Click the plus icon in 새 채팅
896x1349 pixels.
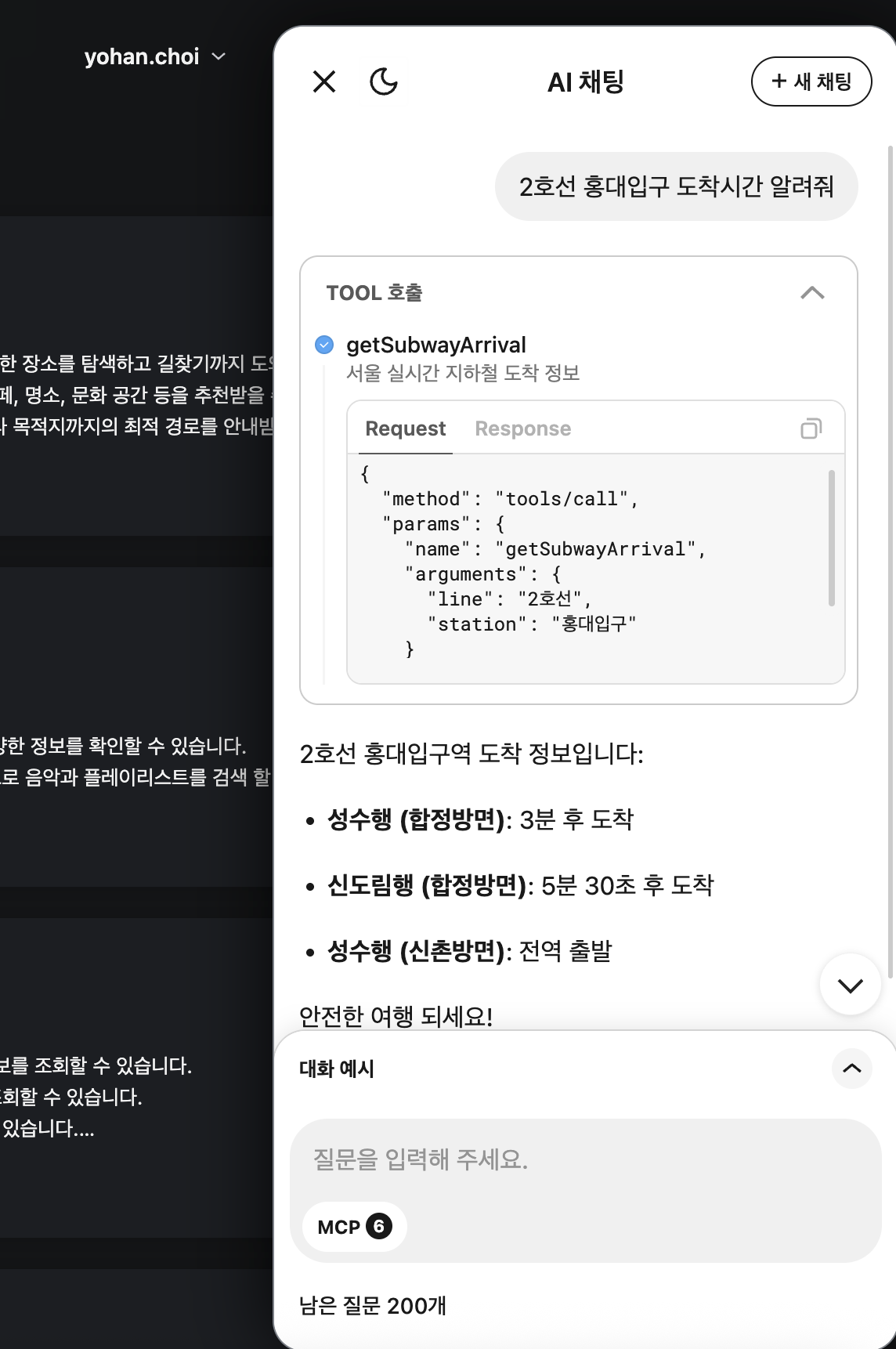(x=779, y=81)
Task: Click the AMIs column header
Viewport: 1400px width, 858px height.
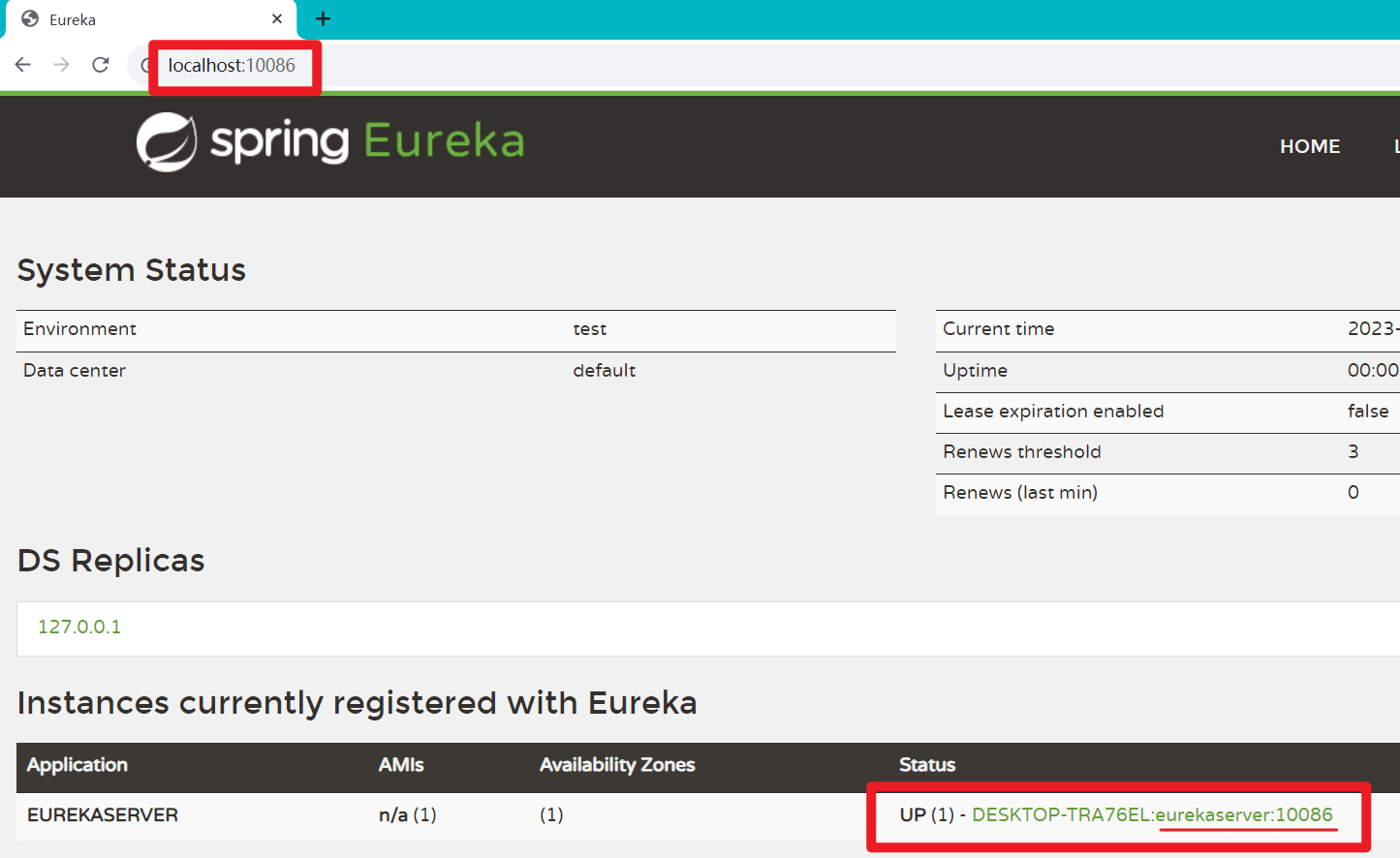Action: [x=401, y=765]
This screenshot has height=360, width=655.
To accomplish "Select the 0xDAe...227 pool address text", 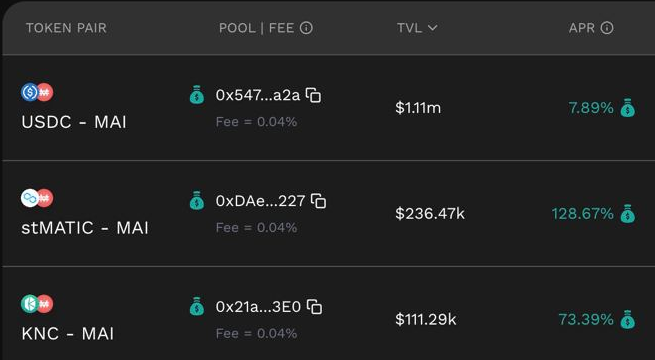I will tap(260, 201).
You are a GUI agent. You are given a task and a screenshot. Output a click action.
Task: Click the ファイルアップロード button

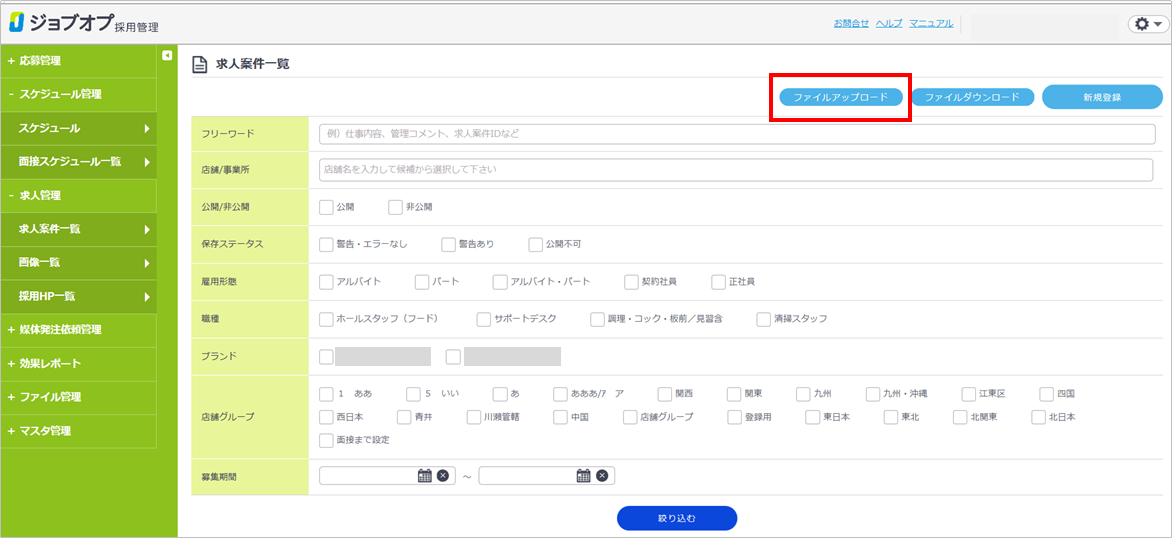[x=840, y=97]
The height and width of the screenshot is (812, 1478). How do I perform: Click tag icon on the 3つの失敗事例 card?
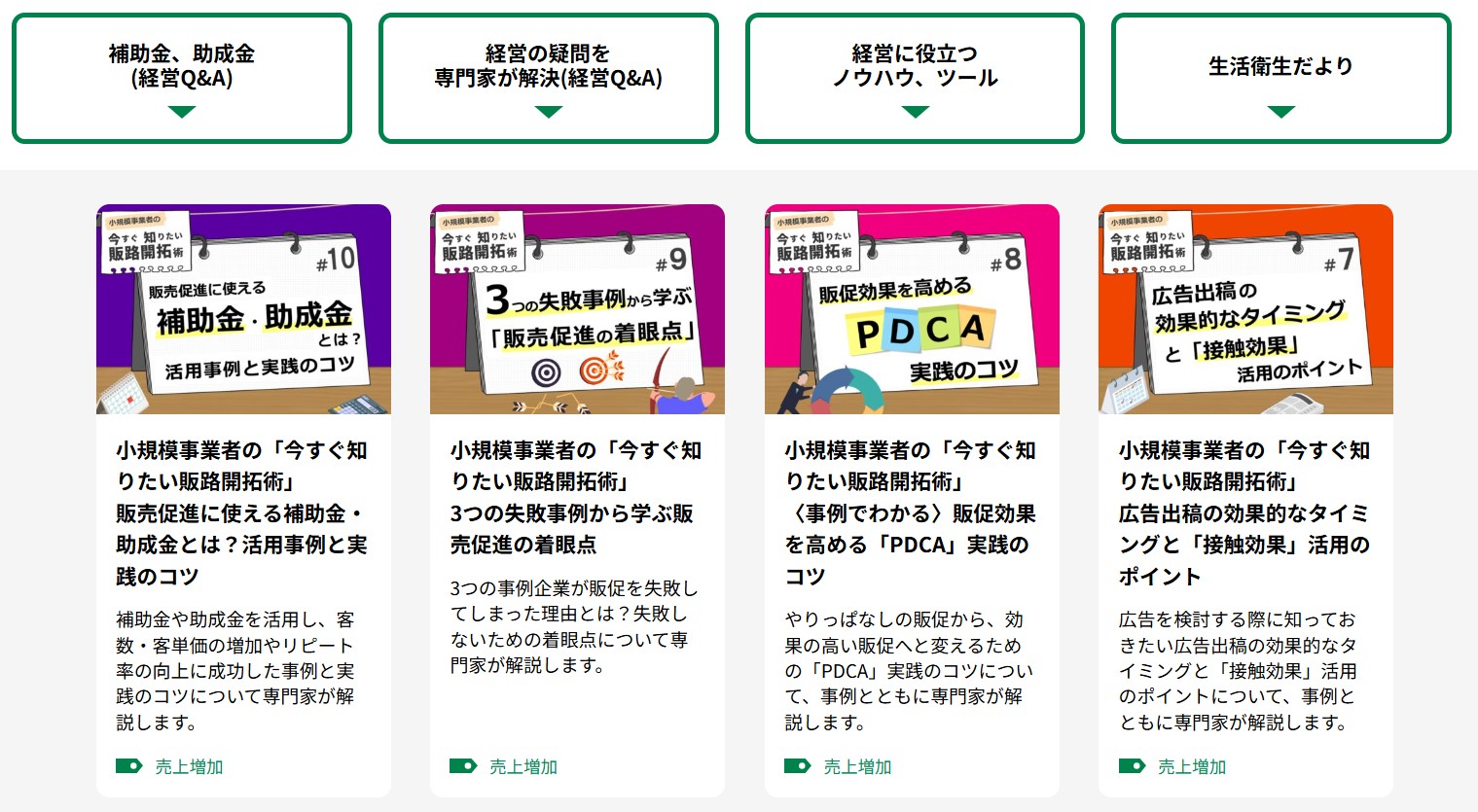(463, 766)
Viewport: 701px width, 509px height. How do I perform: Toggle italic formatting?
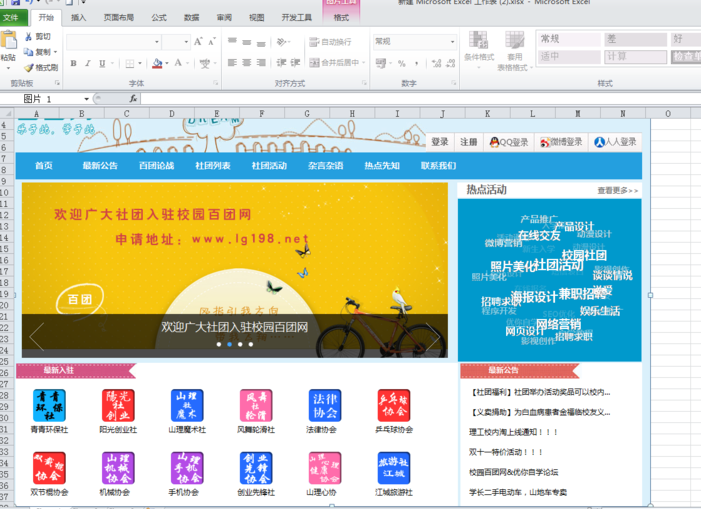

━━━━━━━━━━

What you need to do: Leave the pictures aside and transcribe only the lines from the one holding "Task: Click the ファイルアップロード button" through the final line of the records above.

Written answer:
Task: Click the ファイルアップロード button

[x=840, y=97]
The height and width of the screenshot is (812, 1478). How do I perform: Click tag icon on the 3つの失敗事例 card?
(463, 766)
Viewport: 701px width, 509px height. How do I perform: Toggle italic formatting?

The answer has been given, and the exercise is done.